Lorna indicó a Véronique que podía ir, exasperada por aquella digresión. Los demás observaron desconcertados cómo abría la puerta de la lavandería y entraba a la pata coja. Luego les llegó el sonido de su voz.

—Sí tenemos una posibilidad, ¿sabéis? —Reapareció en el umbral con actitud triunfal—. Podemos trasladar la lavandería.

—¿Trasladar la lavandería?

Christian tardó un poco en comprender, pero Paul entendió enseguida.

—¡Sí, claro! Excelente idea. Podemos mover la habitación aquí.

—Lo único que hay que hacer es poner lo de la lavandería en el dormitorio y traer los muebles del dormitorio aquí —explicó Véronique—. ¡Tendremos que limpiarlos, claro! Luego, después de la inspección, ya nos ocuparemos de las reparaciones.

—¿Tenemos tiempo? —Josette consultó el reloj.

—¡Porrr supuesto que sí! —aseguró Annie, arremangándose antes de adentrarse en la lavandería, donde Véronique ya comenzaba a organizar pilas de toallas y sábanas.

Tras haber decidido abrir por una vez con retraso el colmado, Josette se fue tras ella.

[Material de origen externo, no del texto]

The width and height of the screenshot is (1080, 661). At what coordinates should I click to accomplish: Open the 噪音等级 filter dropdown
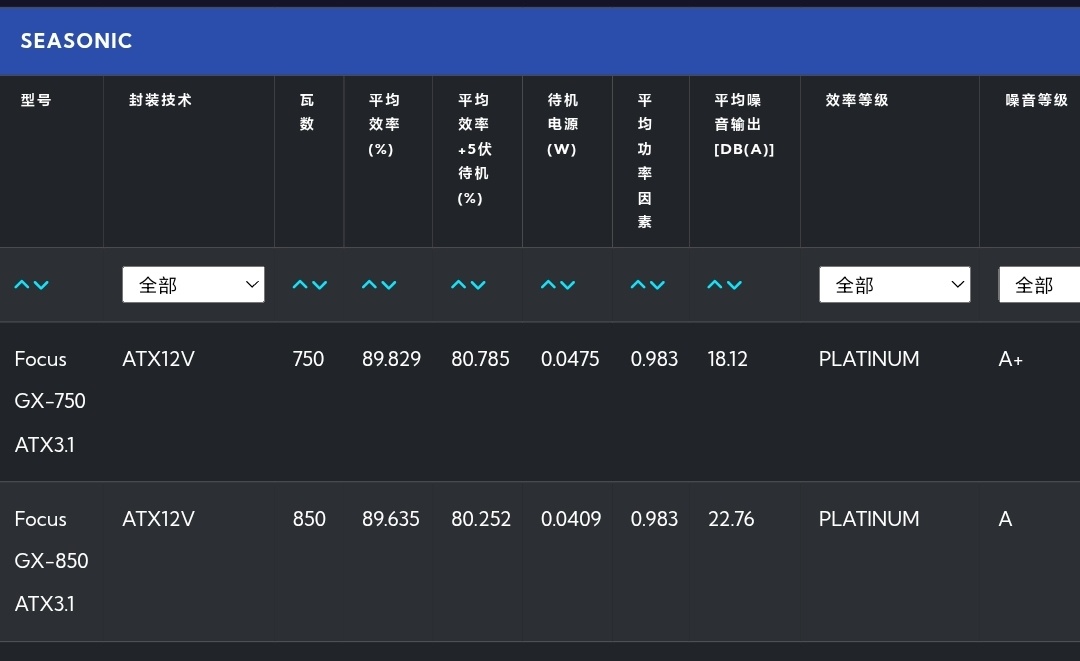click(x=1040, y=285)
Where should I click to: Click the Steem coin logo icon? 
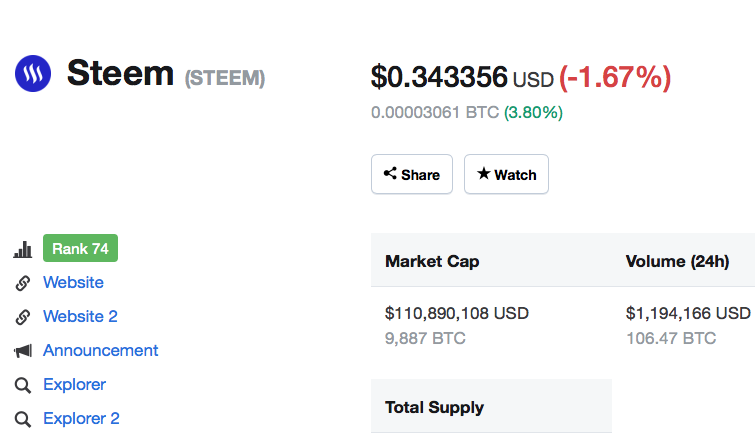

Manteniendo un silencio poco habitual en él, debido al aturdimiento causado por la devastación y la subida por las escaleras, René entró en la habitación y comenzó a quitar el polvo de las mesitas mientras Christian y Paul se embarcaban en la difícil tarea de despejar la cama.

—¿Qué hago? —preguntó Stephanie a Christian.

—Tú y Lorna podéis esperar abajo, y si los inspectores de hoteles se presentan temprano intentad ganar tiempo.

—¿Y cómo lo haremos?

—Estoy seguro de que se te ocurrirá la manera. ¡Lo único que hay que evitar es el uso de la violencia!

Stephanie se apoyó en el marco de la puerta, pestañeando con una seductora mueca.

—¡Eso es! —Christian se echó a reír—. Mira, ya empieza a dar resultado.

Señaló a René, que había parado de quitar el polvo para mirar con cara de perro famélico a Stephanie, que se enroscaba sensualmente una mecha de pelo en torno al dedo.

—¡El problema es, zopencos —apuntó Stephanie, arrastrando las palabras antes de seguir a Lorna escaleras abajo—, que la inspectora jefe es una mujer!